Aim of the exercise |
Quote, exactly, the line holding "Click 'International Women's Day…' title line" and all lines after it to the end of the records below. Exclude pictures.

The data |
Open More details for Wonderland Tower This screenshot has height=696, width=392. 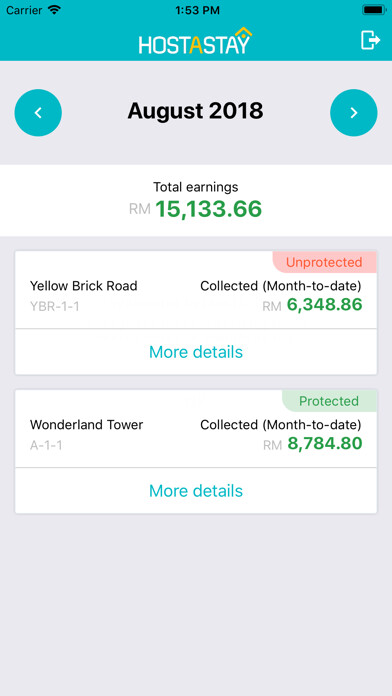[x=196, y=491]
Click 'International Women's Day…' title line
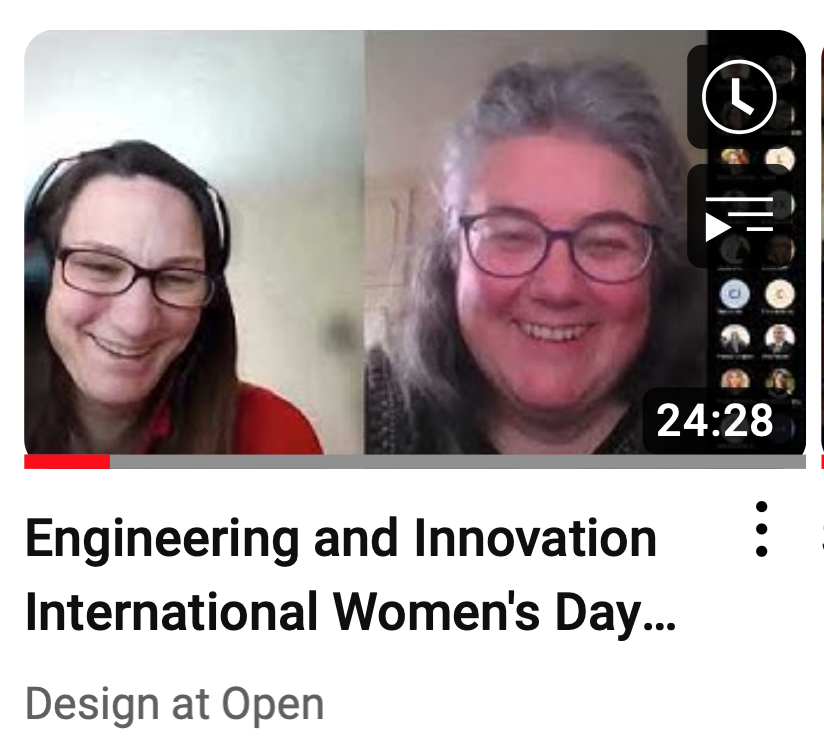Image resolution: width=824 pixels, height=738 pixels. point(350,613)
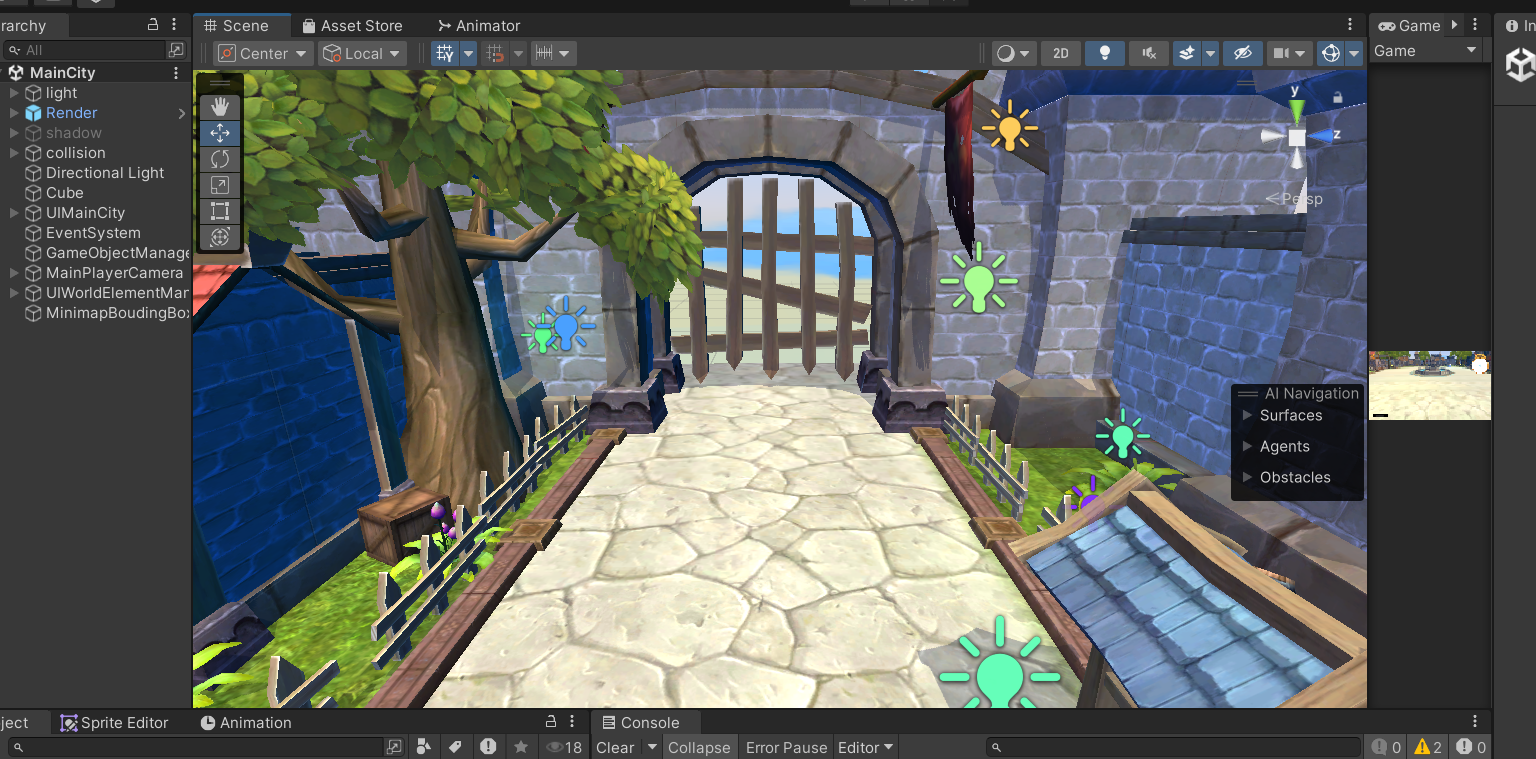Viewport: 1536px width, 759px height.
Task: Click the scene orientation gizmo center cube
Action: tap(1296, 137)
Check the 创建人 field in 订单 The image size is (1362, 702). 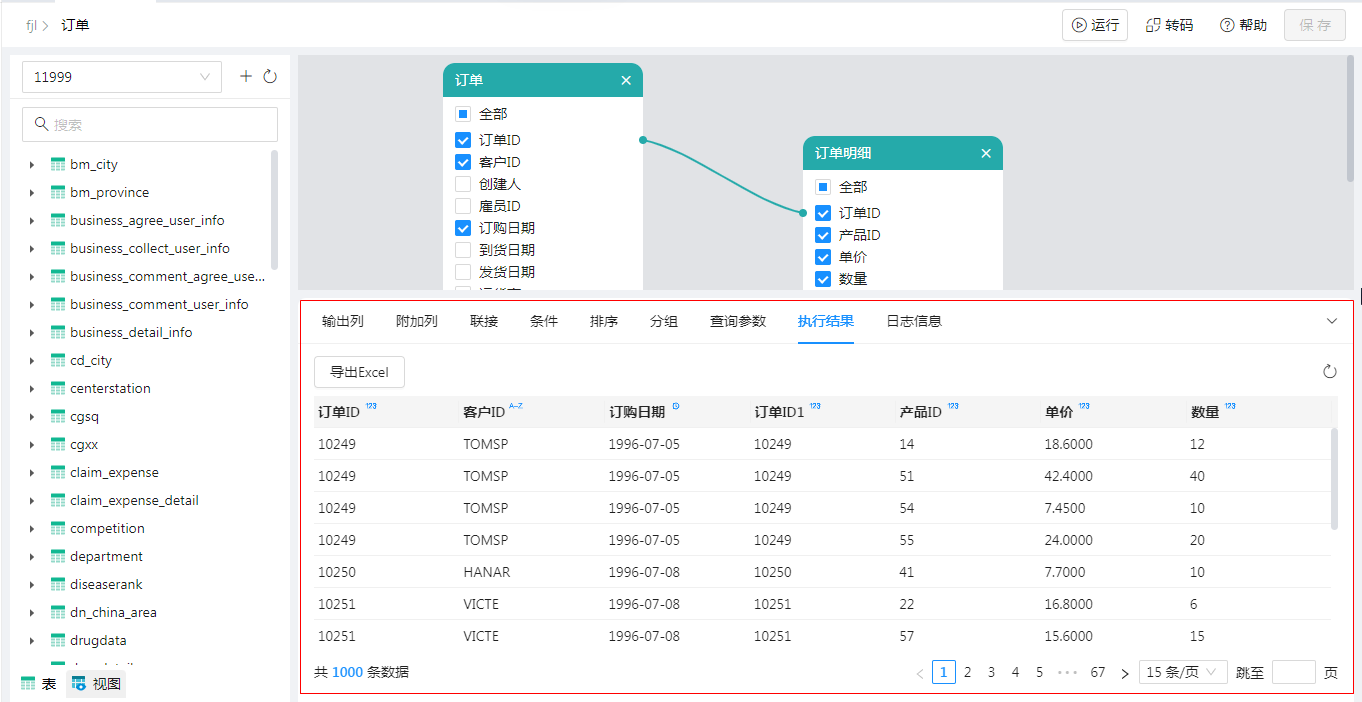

Solution |
Click 'International Women's Day…' title line
Image resolution: width=824 pixels, height=738 pixels. point(350,613)
Viewport: 1536px width, 759px height.
Task: Click the scene orientation gizmo center cube
Action: tap(1296, 137)
Check the 创建人 field in 订单 The image size is (1362, 702). 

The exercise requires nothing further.